Task directions
Reproduce each of the following rows word for word.

Material for the task
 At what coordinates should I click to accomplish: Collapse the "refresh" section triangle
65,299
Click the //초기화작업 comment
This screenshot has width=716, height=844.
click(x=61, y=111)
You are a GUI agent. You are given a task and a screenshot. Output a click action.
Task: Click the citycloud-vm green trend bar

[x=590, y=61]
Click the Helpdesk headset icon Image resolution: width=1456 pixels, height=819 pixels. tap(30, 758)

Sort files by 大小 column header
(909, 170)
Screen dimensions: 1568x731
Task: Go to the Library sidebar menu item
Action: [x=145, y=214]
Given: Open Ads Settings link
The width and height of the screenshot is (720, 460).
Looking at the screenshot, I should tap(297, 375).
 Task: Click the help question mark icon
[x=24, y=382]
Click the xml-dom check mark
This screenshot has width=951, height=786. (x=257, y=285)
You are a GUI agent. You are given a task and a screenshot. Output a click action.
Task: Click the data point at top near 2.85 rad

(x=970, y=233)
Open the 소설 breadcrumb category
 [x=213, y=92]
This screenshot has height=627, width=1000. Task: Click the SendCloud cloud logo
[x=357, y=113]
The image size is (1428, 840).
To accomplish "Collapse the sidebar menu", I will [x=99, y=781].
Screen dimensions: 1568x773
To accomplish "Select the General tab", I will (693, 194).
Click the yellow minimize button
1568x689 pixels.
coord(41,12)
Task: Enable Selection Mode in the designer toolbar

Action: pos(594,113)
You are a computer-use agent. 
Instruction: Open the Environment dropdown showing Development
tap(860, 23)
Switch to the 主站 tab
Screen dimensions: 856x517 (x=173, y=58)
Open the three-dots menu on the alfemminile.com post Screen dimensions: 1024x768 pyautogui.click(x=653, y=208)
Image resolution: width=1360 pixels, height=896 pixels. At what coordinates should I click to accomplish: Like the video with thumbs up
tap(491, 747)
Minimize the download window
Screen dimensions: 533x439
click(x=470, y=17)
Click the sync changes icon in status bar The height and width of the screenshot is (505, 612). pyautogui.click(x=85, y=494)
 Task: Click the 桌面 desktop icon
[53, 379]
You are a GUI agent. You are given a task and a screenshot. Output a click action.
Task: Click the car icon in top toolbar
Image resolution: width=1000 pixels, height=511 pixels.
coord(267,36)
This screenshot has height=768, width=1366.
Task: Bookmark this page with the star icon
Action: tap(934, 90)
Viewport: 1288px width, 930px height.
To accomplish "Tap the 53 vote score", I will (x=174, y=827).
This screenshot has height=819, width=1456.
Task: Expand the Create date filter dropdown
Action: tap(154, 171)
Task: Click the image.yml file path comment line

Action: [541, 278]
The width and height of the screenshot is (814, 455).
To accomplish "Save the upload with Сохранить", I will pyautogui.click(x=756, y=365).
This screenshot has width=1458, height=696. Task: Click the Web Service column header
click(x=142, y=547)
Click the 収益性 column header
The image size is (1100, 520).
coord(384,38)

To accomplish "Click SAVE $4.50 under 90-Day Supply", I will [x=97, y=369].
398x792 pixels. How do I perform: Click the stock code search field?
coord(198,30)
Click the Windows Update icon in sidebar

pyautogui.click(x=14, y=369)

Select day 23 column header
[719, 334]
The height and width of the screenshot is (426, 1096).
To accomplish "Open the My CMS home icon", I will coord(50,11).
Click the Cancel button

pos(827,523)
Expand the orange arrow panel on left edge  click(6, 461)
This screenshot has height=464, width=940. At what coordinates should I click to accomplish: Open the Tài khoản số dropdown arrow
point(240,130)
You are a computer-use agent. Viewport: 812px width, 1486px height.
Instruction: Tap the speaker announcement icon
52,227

Expected answer
 At what coordinates should I click to accomplish: Collapse the "refresh" section triangle
65,299
Click the //초기화작업 comment
This screenshot has width=716, height=844.
click(x=61, y=111)
You are a GUI agent. You are given a task and a screenshot. Output a click action.
Task: Click the citycloud-vm green trend bar

[x=590, y=61]
Click the Helpdesk headset icon Image resolution: width=1456 pixels, height=819 pixels. tap(30, 758)

Sort files by 大小 column header
(909, 170)
Screen dimensions: 1568x731
Task: Go to the Library sidebar menu item
Action: [x=145, y=214]
Given: Open Ads Settings link
The width and height of the screenshot is (720, 460).
Looking at the screenshot, I should tap(297, 375).
 Task: Click the help question mark icon
[x=24, y=382]
Click the xml-dom check mark
This screenshot has width=951, height=786. (x=257, y=285)
You are a GUI agent. You are given a task and a screenshot. Output a click action.
Task: Click the data point at top near 2.85 rad

(x=970, y=233)
Open the 소설 breadcrumb category
 [x=213, y=92]
This screenshot has height=627, width=1000. Task: Click the SendCloud cloud logo
[x=357, y=113]
The image size is (1428, 840).
To accomplish "Collapse the sidebar menu", I will [x=99, y=781].
Screen dimensions: 1568x773
To accomplish "Select the General tab", I will (693, 194).
Click the yellow minimize button
1568x689 pixels.
coord(41,12)
Task: Enable Selection Mode in the designer toolbar

Action: pos(594,113)
You are a computer-use agent. 
Instruction: Open the Environment dropdown showing Development
tap(860, 23)
Switch to the 主站 tab
Screen dimensions: 856x517 (x=173, y=58)
Open the three-dots menu on the alfemminile.com post Screen dimensions: 1024x768 pyautogui.click(x=653, y=208)
Image resolution: width=1360 pixels, height=896 pixels. At what coordinates should I click to accomplish: Like the video with thumbs up
tap(491, 747)
Minimize the download window
Screen dimensions: 533x439
click(x=470, y=17)
Click the sync changes icon in status bar The height and width of the screenshot is (505, 612). pyautogui.click(x=85, y=494)
 Task: Click the 桌面 desktop icon
[53, 379]
You are a GUI agent. You are given a task and a screenshot. Output a click action.
Task: Click the car icon in top toolbar
Image resolution: width=1000 pixels, height=511 pixels.
coord(267,36)
This screenshot has height=768, width=1366.
Task: Bookmark this page with the star icon
Action: tap(934, 90)
Viewport: 1288px width, 930px height.
To accomplish "Tap the 53 vote score", I will (x=174, y=827).
This screenshot has height=819, width=1456.
Task: Expand the Create date filter dropdown
Action: tap(154, 171)
Task: Click the image.yml file path comment line

Action: [541, 278]
The width and height of the screenshot is (814, 455).
To accomplish "Save the upload with Сохранить", I will pyautogui.click(x=756, y=365).
This screenshot has width=1458, height=696. Task: Click the Web Service column header
click(x=142, y=547)
Click the 収益性 column header
The image size is (1100, 520).
coord(384,38)

To accomplish "Click SAVE $4.50 under 90-Day Supply", I will [x=97, y=369].
398x792 pixels. How do I perform: Click the stock code search field?
coord(198,30)
Click the Windows Update icon in sidebar

pyautogui.click(x=14, y=369)

Select day 23 column header
[719, 334]
The height and width of the screenshot is (426, 1096).
To accomplish "Open the My CMS home icon", I will coord(50,11).
Click the Cancel button

pos(827,523)
Expand the orange arrow panel on left edge  click(6, 461)
This screenshot has height=464, width=940. At what coordinates should I click to accomplish: Open the Tài khoản số dropdown arrow
point(240,130)
You are a computer-use agent. Viewport: 812px width, 1486px height.
Instruction: Tap the speaker announcement icon
52,227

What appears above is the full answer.